Evidence-based Course Accreditation Based on Real Time Job Postings
One of the challenges with the rapid technology changes in engineering and technology is to ensure that the courses developed by colleges match with what the job market actually requires. An innovative way is in using online job postings to provide an evidence-based outcome to these courses created.
Although one has traditionally referred to industry experts there is often a lack of up-to-date objective information. Sophisticated spidering and machine learning techniques can access this information and provide a real time source of information in real time for each key location in the world. An estimate from the reputable Burning Glass company is that up to 85% of jobs are now posted online.

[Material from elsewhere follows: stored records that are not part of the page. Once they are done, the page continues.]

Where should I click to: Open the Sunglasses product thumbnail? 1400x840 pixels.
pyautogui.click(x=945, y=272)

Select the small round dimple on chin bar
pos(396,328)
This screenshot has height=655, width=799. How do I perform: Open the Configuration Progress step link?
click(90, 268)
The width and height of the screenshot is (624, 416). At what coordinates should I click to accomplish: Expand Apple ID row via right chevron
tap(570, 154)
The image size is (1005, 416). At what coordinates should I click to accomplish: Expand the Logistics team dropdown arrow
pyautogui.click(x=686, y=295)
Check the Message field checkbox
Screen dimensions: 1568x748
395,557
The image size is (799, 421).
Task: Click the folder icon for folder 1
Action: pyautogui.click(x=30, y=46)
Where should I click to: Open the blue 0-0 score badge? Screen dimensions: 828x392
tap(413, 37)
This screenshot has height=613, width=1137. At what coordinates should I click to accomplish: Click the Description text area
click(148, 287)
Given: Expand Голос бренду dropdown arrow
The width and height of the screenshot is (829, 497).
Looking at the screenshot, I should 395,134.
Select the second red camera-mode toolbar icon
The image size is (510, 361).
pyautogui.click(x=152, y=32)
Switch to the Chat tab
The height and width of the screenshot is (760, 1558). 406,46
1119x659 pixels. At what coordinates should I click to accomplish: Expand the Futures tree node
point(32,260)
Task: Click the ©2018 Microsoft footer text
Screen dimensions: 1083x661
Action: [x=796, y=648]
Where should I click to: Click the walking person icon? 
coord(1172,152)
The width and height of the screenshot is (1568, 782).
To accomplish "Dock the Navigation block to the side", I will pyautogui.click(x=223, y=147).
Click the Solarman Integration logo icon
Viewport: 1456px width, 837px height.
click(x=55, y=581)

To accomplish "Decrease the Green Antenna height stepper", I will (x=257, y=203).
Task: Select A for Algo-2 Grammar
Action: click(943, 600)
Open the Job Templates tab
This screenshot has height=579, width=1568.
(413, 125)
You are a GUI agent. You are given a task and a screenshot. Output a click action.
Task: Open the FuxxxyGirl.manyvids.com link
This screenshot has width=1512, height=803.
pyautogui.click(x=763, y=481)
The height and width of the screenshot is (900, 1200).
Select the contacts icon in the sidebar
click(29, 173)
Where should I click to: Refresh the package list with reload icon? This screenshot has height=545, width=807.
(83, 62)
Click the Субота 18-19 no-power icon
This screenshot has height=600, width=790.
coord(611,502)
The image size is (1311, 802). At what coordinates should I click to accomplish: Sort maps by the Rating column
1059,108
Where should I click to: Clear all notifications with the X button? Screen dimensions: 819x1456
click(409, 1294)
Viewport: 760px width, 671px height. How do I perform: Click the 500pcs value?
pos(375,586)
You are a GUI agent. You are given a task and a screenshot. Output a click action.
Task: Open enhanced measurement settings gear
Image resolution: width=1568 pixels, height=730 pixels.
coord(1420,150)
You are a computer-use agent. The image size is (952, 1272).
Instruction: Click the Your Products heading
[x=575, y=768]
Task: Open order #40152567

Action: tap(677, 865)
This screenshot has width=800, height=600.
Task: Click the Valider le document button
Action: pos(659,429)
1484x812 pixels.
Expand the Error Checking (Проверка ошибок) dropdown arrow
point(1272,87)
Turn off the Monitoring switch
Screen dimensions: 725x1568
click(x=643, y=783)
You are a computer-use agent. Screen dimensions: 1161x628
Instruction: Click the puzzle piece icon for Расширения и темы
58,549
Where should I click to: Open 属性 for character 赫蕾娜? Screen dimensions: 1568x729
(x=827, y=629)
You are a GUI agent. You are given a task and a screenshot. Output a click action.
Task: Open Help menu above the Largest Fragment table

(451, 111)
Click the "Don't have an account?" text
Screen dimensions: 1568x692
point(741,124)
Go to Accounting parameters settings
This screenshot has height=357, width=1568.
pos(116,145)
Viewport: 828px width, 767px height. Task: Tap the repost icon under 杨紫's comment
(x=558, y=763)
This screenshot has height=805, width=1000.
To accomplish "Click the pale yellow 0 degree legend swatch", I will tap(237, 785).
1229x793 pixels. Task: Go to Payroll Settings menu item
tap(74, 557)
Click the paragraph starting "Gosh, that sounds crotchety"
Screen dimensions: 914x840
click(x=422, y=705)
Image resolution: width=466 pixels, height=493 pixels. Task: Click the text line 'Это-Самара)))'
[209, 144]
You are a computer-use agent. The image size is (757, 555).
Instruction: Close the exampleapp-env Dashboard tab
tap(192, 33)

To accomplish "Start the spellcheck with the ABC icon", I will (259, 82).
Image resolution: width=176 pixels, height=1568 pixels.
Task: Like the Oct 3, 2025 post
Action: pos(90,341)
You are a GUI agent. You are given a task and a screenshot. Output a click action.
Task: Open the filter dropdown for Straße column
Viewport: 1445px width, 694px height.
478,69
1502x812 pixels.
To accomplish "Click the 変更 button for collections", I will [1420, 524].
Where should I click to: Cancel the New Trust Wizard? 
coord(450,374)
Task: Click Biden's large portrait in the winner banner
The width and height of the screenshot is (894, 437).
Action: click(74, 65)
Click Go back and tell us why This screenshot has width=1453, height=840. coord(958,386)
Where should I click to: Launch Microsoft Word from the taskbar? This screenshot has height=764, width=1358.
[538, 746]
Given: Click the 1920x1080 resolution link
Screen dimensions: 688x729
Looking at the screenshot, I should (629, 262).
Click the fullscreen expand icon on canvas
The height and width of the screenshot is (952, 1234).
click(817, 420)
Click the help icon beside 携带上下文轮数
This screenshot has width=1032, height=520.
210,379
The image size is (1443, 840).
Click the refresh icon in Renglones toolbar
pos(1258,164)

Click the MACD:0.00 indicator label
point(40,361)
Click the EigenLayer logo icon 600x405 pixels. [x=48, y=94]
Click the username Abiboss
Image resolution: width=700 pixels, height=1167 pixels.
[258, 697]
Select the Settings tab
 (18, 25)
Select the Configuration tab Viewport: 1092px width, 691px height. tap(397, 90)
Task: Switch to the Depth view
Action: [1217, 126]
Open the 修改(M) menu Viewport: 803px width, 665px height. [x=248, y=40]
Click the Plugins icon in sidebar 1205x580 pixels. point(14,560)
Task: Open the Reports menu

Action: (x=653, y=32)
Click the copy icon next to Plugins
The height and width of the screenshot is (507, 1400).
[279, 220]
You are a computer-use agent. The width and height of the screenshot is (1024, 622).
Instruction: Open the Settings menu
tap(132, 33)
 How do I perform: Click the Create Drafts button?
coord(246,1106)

EIT would like to use the ubiquitous Python language with its machine learning libraries to classify the huge array of engineering and technology job data and then to display this in a real time format in a simple to read dashboard including job title, occupation, employer and location. Natural language processing was used to identify specific skill and knowledge requirements – all of which is then fed through to development of courses.
Finally, the results of the research will be demonstrated with a real time dashboard showing jobs in different locations around the world with evolving job descriptions for the different disciplines.
Throughout the Python programming work on a daily basis, the programmer will tutor the client in simple language on how the program is constructed and how the machine learning algorithms are applied. This will be used to skill up EIT staff to work on related sections of the program from an academic point of view and to research the findings.